The reason: Firms that introduce their stock trading business to a larger broker dealer - known as a correspondent clearing firm - involve them in the potential risks for a default in the clearance and settlement chain.

In the clearing industry, a regulatory black eye for an introducing broker can bruise a clearing firm as much as the correspondent, and cause both sides financial pain.

To be sure, most introducing brokers likely conduct their transactions in a manner beyond regulatory reproach.

But as the stock market swells with rising volume and online casino trading contributes to institutional and retail sectors reeling with volatility, the backoffice clearing providers are aware of the risks they have assumed. And those risks can be huge.

With margin debt as a percentage of total stock market valuation reaching a level not seen since just before the market crash in October 1987, a sudden correction could conceivably put clearing firms on the hook if margin calls are not satisfied.

To this end, the Securities and Exchange Commission has joined forces with the National Association of Securities Dealers to scrutinize the lending practices of about six clearing firms. The regulators clearly want to avoid a repeat of the bankruptcy of a venerable New York clearing firm, which was brought down by an introducing broker in 1995.

This is not a subject execs at clearing firms are comfortable discussing, but some privately admit that lending practices worry them.

Still, clearing experts say the issue should not be overblown.

In a cash account, meanwhile, the only risk a clearing firm has is between the clearing and settling [time] of a trade, explained Henry Minnerop, a partner at New York-based Brown & Wood, a securities law firm that represents clearing firms.

"But even that risk," Minnerop added, "is minimized because the trades are cleared [by the National Securities Clearing Corp.] which becomes a guarantor for the counterparties [on trades]."

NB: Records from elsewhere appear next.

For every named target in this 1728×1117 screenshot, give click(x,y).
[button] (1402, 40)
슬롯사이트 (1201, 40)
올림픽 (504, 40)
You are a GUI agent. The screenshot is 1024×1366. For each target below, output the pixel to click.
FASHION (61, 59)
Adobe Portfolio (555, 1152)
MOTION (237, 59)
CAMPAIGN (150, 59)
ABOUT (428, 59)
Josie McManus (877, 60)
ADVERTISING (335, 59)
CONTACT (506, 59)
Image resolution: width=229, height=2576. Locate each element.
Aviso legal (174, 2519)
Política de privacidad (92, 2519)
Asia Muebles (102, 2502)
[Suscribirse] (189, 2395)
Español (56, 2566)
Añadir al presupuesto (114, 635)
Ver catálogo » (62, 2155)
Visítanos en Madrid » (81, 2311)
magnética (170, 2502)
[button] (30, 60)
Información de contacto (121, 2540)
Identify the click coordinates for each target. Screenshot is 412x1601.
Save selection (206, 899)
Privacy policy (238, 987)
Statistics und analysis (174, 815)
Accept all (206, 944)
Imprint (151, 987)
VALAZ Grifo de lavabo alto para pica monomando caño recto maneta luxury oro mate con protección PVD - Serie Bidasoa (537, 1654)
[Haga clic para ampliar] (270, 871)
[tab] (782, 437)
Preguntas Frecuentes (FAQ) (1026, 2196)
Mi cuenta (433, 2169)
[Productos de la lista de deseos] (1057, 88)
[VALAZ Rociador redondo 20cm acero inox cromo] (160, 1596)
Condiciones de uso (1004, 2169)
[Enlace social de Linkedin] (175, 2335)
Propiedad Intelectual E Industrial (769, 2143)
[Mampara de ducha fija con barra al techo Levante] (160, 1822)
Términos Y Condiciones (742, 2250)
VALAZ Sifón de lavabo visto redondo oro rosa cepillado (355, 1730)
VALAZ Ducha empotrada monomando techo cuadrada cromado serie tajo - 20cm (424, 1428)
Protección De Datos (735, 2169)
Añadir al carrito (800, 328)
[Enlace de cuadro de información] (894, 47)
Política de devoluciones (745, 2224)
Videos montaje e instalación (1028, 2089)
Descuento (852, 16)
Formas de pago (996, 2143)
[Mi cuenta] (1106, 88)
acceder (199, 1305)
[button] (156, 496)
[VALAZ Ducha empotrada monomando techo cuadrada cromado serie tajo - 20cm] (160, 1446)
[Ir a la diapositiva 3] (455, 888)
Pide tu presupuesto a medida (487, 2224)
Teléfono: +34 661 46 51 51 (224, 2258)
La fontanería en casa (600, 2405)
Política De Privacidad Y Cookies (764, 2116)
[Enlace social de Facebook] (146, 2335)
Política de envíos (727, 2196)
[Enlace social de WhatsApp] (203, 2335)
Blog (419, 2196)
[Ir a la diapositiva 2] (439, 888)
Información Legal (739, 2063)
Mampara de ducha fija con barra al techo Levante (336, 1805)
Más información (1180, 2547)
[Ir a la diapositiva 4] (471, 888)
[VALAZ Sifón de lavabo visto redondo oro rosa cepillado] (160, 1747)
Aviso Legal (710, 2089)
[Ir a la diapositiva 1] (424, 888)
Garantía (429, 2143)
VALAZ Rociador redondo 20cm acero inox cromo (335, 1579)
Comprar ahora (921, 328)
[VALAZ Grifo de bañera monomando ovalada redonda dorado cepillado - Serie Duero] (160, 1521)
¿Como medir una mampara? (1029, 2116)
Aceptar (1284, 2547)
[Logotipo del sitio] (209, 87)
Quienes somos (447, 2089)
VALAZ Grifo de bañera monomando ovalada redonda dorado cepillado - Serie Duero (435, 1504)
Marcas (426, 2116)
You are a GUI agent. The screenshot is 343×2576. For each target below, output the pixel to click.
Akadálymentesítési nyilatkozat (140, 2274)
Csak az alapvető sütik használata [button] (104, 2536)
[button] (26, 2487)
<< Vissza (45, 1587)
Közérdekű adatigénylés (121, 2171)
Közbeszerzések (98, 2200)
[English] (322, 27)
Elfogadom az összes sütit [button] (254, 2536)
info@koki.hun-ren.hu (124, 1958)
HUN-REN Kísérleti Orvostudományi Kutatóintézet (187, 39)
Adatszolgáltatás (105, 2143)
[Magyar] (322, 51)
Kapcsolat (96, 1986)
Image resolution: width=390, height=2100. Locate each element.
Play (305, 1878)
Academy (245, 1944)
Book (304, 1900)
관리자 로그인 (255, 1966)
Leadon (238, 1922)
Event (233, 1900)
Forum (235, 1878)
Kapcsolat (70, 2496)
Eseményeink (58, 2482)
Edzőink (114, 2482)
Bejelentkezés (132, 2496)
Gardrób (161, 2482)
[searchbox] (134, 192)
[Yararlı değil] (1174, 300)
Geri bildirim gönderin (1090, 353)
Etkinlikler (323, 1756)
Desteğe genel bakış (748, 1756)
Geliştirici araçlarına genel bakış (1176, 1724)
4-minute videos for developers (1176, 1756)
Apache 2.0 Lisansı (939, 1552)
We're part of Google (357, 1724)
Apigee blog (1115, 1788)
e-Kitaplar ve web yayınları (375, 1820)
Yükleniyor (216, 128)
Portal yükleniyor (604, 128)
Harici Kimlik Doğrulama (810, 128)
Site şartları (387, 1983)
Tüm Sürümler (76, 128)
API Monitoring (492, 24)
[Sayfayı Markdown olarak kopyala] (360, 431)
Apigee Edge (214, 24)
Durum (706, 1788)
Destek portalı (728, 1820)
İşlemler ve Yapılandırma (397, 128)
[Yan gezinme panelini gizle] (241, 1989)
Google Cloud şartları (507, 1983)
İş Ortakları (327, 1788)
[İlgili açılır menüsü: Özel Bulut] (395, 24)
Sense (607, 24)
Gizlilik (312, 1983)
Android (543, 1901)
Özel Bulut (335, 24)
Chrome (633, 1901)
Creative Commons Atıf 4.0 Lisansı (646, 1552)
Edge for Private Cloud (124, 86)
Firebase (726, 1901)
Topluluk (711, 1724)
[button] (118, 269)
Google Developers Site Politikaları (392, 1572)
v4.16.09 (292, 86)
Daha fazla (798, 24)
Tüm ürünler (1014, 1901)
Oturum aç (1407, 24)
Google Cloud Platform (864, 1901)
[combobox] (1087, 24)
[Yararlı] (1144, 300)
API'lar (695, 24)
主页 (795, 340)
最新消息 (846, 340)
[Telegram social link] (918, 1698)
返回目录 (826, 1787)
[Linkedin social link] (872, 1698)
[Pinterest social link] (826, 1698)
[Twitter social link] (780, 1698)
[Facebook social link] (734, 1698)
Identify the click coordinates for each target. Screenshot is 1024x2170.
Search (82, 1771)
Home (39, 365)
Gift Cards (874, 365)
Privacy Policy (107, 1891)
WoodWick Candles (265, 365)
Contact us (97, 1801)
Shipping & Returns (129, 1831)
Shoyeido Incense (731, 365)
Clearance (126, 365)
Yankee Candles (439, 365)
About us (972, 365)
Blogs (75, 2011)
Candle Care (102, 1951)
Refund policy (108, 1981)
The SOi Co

Minnerop said he would be very surprised if a market correction caused significant harm to clearing firms lending on margin, but adds that he can only speculate on this sensitive matter.

Evolution of Clearing

Clearing has come a long way since its incarnation as a way for firms to outsource a high-fixed expense in the aftermath of the paper crunch in the mid-1960s. Later, correspondent clearing became even bigger business with the deregulation of fixed minimum commissions in 1975.

Correspondent clearing remains a massive business, driven in large part by volume. The top-tier firms reap proportionately more once they have covered the fixed overhead costs of their operations. Achieving that economy of scale initially requires a lot of capital. However, while the top-tier providers may put up a strong fight for an introducing broker's accounts, it is not always about scale and capital.

"A correspondent is buying into your backoffice," said Steve Samberg, head of correspondent clearing operations at Dallas-based First Southwest Company.